Durchaus, klar! Die Themen, die wir bei Weto angeschnitten haben, kann man dem Schandmaul-Publikum nicht anbieten und umgekehrt. Es gibt zwar eine kleine Schnittmenge, aber das hat dann glaube ich eher mit den Mitgliedern der Kapelle zu tun. Wenn wir da mal im Bild bleiben, dass man sich eine kleine Auszeit von der schnell lebigen Gesellschaft gönnt, dann passt dieses gesellschaftskritische Moment von Weto da nicht so gut hinein.

 

Und wie sieht es mit eurer Arbeit im Kinderlied-Bereich aus?
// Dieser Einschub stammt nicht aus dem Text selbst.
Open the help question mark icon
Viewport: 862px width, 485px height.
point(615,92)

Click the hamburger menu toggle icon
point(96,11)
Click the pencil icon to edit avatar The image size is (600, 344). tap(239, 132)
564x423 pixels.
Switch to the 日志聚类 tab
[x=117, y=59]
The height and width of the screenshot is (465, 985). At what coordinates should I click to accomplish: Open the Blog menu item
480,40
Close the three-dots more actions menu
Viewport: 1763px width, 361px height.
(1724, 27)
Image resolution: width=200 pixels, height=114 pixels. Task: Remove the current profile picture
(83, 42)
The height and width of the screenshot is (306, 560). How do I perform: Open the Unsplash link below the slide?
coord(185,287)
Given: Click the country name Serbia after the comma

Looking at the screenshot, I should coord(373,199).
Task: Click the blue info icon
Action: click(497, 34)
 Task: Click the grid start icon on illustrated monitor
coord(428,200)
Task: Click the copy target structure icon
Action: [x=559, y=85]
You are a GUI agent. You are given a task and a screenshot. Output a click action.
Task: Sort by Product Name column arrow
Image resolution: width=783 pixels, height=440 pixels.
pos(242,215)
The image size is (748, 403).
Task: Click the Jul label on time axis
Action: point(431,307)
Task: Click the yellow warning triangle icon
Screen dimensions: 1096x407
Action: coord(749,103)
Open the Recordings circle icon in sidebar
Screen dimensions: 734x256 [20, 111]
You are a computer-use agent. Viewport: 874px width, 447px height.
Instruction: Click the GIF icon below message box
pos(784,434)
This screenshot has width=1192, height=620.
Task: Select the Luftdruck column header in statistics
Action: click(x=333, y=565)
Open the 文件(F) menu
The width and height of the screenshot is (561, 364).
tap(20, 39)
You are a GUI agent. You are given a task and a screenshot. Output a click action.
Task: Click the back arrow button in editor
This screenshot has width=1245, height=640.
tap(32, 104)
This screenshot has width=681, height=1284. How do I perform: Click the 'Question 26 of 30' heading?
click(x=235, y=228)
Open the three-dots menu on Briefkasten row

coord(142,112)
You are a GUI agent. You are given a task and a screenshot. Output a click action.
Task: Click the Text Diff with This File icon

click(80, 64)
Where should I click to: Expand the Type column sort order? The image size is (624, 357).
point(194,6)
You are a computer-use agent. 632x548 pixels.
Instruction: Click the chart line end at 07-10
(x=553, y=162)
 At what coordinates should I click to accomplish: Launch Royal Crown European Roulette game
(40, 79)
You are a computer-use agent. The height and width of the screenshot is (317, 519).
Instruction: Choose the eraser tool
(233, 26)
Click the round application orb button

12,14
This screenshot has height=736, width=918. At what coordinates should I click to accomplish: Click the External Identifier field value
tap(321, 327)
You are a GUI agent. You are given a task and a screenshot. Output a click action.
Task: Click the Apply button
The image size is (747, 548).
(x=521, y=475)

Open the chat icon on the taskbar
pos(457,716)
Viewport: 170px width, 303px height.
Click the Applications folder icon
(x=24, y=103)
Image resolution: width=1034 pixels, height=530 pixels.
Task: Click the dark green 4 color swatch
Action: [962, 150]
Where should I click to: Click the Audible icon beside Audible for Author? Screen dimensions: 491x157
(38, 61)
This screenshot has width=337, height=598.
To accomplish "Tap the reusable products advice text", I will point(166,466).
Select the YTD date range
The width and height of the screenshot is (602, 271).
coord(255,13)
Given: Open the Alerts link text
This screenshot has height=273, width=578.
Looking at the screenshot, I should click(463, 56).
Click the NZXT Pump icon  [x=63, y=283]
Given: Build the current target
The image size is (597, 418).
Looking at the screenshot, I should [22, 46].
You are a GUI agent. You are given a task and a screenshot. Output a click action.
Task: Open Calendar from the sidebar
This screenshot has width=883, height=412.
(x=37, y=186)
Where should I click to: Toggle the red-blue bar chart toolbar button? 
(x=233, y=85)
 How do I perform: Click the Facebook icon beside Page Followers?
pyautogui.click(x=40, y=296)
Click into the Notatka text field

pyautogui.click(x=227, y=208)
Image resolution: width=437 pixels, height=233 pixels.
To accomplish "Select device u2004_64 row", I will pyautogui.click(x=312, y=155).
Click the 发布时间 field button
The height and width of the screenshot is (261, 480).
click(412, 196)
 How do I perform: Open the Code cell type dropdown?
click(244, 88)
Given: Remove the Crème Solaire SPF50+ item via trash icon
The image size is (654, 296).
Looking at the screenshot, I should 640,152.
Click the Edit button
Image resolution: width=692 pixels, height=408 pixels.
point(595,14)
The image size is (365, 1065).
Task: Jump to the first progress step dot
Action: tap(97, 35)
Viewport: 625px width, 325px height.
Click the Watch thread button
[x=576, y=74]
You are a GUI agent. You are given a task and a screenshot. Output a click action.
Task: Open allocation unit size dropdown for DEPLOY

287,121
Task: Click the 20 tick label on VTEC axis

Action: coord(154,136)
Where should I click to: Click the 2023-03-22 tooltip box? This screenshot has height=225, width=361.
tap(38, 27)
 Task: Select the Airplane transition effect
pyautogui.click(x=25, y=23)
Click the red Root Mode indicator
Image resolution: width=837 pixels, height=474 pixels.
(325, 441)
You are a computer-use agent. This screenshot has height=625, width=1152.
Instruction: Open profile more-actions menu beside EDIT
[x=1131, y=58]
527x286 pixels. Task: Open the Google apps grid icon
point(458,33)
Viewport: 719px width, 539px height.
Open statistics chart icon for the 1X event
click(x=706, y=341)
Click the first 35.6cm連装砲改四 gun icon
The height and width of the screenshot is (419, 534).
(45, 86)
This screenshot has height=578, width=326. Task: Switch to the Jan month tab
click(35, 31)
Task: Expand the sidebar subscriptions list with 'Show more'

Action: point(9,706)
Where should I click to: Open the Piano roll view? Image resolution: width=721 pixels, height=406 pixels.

Habt ihr grundsätzlich vor, euch da weiter zu betätigen, wenn es denn zeitlich passt?

 

Genau, wenn es denn zeitlich passt – da lassen wir jetzt auch lieber mal die Kirche im Dorf, im Sinnen von „Sag niemals nie!“. Das ist jetzt gerade neu aufgelegt worden, das Buch ist wieder da – das Hörspiel und die Lieder – und es ist ursprünglich quasi entstanden, weil uns die gängigen Kinderlieder irgendwann auf den Sack gegangen sind, weil man sie zwangsläufig durch den eigenen Nachwuchs immer wieder hören musste. Also haben wir gedacht, da machen wir doch lieber mal was Eigenes. Das ist ein Longrunner – so ein normales Album ist nach zwei Jahren alt, da muss dann ein neues her, ein Kinderbuch dagegen wird ewig jung bleiben, weil es immer wieder an die nächste Generation weitergereicht werden kann. Ob es dann irgendwann noch einmal eine Fortsetzung gibt… vielleicht!

 

Gibt es denn noch irgendetwas, das dir auf der Seele brennt und das du unseren Lesern unbedingt mitteilen möchtest?

 

Wir sind jetzt erst mal auf den Open Airs unterwegs und spielen uns warm, und  im Herbst sind wir dann auf Tournee, also alle, die das hier lesen, sollen ihren Arsch bewegen und uns besuchen kommen! Wir kommen in eure Nähe und – versprochen! – wir machen Spaß!

 

Vielen Dank für das Interview, Thomas!